Infrared (IR) thermographic assessment of ocular surface temperature (OST) is gaining interest as an adjuvant method to evaluate the ocular surface. It is a quick, non-invasive test that causes minimal, if any, discomfort to patients. The purpose of this article was to summarize research on how OST relates to tear film parameters and dry eye disease (DED). PubMed, Google Scholar, and Scopus searches for specific terms were carried out and eligible articles reviewed. OST of the central cornea is ~34-35°C when measured as a single time-point (typically right after a blink). Dynamically, OST values decrease over time at a rate of ~ −0.01 °C/s in healthy eyes. Single time-point OST values are impacted by temperature, with positive correlations noted with both ambient (1°C↓ results in ~0.16°C↓ in OST) and body (1°C↑ results in ~0.98°C↑ in OST) temperature. Single time-point OST values are also impacted by tear parameters, with negative correlations noted with tear break-up time (TBUT; r=−0.61) and positive correlations with lipid layer thickness (~r=0.50).
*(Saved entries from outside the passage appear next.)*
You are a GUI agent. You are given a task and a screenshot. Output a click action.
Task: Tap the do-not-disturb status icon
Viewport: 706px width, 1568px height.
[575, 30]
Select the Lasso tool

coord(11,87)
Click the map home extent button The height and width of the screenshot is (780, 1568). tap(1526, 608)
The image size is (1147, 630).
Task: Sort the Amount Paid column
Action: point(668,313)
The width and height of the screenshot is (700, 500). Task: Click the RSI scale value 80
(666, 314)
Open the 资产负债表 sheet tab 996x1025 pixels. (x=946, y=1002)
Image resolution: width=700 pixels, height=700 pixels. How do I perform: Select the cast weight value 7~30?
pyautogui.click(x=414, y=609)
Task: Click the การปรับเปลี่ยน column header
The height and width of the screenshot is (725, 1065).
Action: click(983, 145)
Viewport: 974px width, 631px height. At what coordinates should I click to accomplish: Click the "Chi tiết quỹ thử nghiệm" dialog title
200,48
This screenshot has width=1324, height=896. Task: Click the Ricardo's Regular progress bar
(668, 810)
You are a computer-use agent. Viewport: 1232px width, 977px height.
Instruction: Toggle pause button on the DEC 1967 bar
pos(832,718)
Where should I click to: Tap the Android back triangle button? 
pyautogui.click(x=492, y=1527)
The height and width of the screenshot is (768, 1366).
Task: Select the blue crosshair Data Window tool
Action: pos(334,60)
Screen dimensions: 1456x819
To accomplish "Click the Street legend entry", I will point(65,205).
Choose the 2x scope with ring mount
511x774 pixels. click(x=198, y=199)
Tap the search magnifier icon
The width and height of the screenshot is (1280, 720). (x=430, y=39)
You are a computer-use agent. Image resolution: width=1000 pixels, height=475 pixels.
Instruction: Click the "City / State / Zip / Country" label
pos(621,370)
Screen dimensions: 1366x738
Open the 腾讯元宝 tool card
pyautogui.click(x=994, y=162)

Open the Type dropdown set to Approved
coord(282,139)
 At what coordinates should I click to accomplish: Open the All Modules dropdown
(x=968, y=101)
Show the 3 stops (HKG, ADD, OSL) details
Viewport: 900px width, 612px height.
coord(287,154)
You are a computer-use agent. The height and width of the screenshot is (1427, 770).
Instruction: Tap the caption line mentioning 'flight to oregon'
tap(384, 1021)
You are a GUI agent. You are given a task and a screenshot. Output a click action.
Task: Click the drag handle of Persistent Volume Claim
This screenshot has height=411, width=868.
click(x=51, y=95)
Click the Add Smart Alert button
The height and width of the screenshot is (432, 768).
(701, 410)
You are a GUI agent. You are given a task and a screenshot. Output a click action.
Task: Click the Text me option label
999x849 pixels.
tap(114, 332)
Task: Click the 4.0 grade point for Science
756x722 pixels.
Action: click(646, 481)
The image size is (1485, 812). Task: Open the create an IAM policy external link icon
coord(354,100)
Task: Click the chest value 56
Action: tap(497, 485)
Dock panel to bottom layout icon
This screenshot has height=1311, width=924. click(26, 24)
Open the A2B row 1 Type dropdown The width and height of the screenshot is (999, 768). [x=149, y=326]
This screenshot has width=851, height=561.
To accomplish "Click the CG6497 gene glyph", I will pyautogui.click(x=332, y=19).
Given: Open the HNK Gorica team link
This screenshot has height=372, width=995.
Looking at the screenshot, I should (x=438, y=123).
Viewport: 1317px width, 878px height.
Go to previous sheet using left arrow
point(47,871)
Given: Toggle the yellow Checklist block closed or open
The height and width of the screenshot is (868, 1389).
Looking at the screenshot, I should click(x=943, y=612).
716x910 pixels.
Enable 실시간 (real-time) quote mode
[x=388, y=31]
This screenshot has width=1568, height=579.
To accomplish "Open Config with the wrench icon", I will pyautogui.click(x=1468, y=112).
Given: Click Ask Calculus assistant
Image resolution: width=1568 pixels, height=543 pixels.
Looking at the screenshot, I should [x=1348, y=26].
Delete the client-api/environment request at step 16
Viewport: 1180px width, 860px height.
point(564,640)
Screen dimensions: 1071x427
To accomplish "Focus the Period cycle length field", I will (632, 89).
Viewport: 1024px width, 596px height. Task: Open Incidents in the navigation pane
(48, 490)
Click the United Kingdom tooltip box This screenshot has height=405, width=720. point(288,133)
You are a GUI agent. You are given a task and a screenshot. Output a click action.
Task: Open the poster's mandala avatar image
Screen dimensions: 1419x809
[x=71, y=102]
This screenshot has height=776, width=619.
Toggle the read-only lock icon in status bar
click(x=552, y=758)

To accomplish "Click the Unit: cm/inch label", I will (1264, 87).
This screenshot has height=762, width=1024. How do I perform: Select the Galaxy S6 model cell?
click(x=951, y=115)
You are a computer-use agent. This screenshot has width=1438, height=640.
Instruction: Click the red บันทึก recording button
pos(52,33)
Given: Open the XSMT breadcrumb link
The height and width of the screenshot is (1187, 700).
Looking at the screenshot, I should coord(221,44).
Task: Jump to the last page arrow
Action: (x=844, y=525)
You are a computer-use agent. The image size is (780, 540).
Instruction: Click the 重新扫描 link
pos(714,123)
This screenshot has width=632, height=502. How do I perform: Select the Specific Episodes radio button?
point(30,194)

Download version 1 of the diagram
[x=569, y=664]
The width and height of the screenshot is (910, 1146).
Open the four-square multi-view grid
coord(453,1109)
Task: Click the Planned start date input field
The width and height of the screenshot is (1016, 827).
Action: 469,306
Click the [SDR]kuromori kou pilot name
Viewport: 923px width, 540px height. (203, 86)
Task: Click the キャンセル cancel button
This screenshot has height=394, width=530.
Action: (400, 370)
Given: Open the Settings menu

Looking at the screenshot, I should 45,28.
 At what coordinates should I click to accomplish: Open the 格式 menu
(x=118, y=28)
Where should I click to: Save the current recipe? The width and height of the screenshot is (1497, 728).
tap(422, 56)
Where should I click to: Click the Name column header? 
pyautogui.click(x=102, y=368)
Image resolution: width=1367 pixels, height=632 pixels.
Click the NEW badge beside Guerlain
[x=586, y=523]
Dynamically, the rate of OST cooling over the interblink period correlates with various tear parameters including Schirmer’s test scores (r=−0.39), tear meniscus height (r=−0.52) and the rate of tear film break-up (r=−0.74). These data imply that OST decreases more rapidly in individuals with greater tear production, larger tear volumes, and shorter tear break-up times (faster rates of tear film break-up). There are discrepancies in relationships between OST and DED across studies, which is not surprising given that DED encompasses a number of different phenotypic presentations. However, most studies found that OST decreases at a more rapid rate in DED vs. control groups. As such, cooling rate may have utility as a screening tool in DED in combination with established point-of-care tests.

Keywords:

• ocular thermography
• tear film
• dry eye

Disclosure

Dr Galor was supported by the Department of Veterans Affairs, Veterans Health Administration, Office of Research and Development, Clinical Sciences R&D (CSRD) I01 CX002015 (Dr. Galor) and Biomedical Laboratory R&D (BLRD) Service I01 BX004893 (Dr. Galor), Department of Defense Gulf War Illness Research Program (GWIRP) W81XWH-20-1-0579 (Dr. Galor) and Vision Research Program (VRP) W81XWH-20-1-0820 (Dr. Galor), National Eye Institute R01EY026174 (Dr. Galor) and R61EY032468 (Dr. Galor), NIH Center Core Grant P30EY014801 (institutional) and Research to Prevent Blindness Unrestricted Grant (institutional). The authors have no other potential conflicts of interest to disclose.